§ 課題 1
講座紹介文によると、3つの専門コースはどのような形式の講義を組み合わせたもので、それによって何を身につける内容とされていますか。1〜3文で説明してください。
§ 課題 2
講座紹介文の「国立大学法人九州工業大学が1」から「ルを体系的に身につける内容。」までを、一字一句変えずに書き写してください。
§ 課題 3
講座紹介文によると、CIS Controlsの最新バージョン8.1ではいくつの管理策が定められていますか。

§ 出典
^^^^^^^^

国立大学法人九州工業大学が100%出資し、社会人向け研修事業を行う株式会社Kyutech ARISEは、5月からサイバーセキュリティに関する講座を開講する。

 オンライン講座「サイバーセキュリティ実践コース」は「攻撃者の視点で守る」をテーマに、3つの専門コースを提供。
いずれも非同期型のオンデマンド講義に加え、双方向のオンラインワークショップを組み合わせ、実務者向けの実践的スキルを体系的に身につける内容。

 3コースは下記の通り。

1. CIS Controls概論と実装
 米セキュリティ非営利団体CISが定める「CIS Controls」は業種や組織規模を問わず活用可能な包括的セキュリティ基準。最新バージョン8.1では18の管理策が定められており、講義ではその概要から「実装グループ」「優先順位の考え方」まで網羅的に解説。演習では、ランサムウェアやフィッシング攻撃を題材にした再発防止策の策定に挑む。情報システムをCIS Controlsに従ってアセスメントし、優先度をつけた改善案を策定できる能力を身につけることが講座の目標。

^^^^^^^^

§ 収集データ
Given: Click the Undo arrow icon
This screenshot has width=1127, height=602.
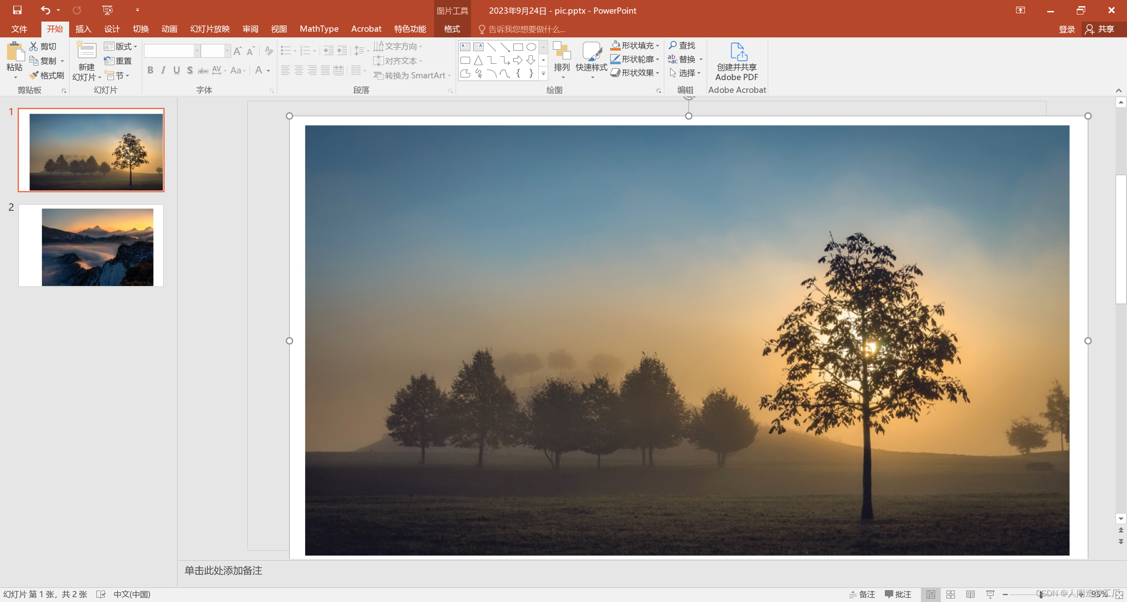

^^^^^^^^

§ 解答 1
いずれのコースも、非同期型のオンデマンド講義に双方向のオンラインワークショップを組み合わせています。それによって、実務者向けの実践的スキルを体系的に身につける内容とされています。

§ 解答 2
国立大学法人九州工業大学が100%出資し、社会人向け研修事業を行う株式会社Kyutech ARISEは、5月からサイバーセキュリティに関する講座を開講する。

 オンライン講座「サイバーセキュリティ実践コース」は「攻撃者の視点で守る」をテーマに、3つの専門コースを提供。
いずれも非同期型のオンデマンド講義に加え、双方向のオンラインワークショップを組み合わせ、実務者向けの実践的スキルを体系的に身につける内容。

§ 解答 3
18の管理策が定められています。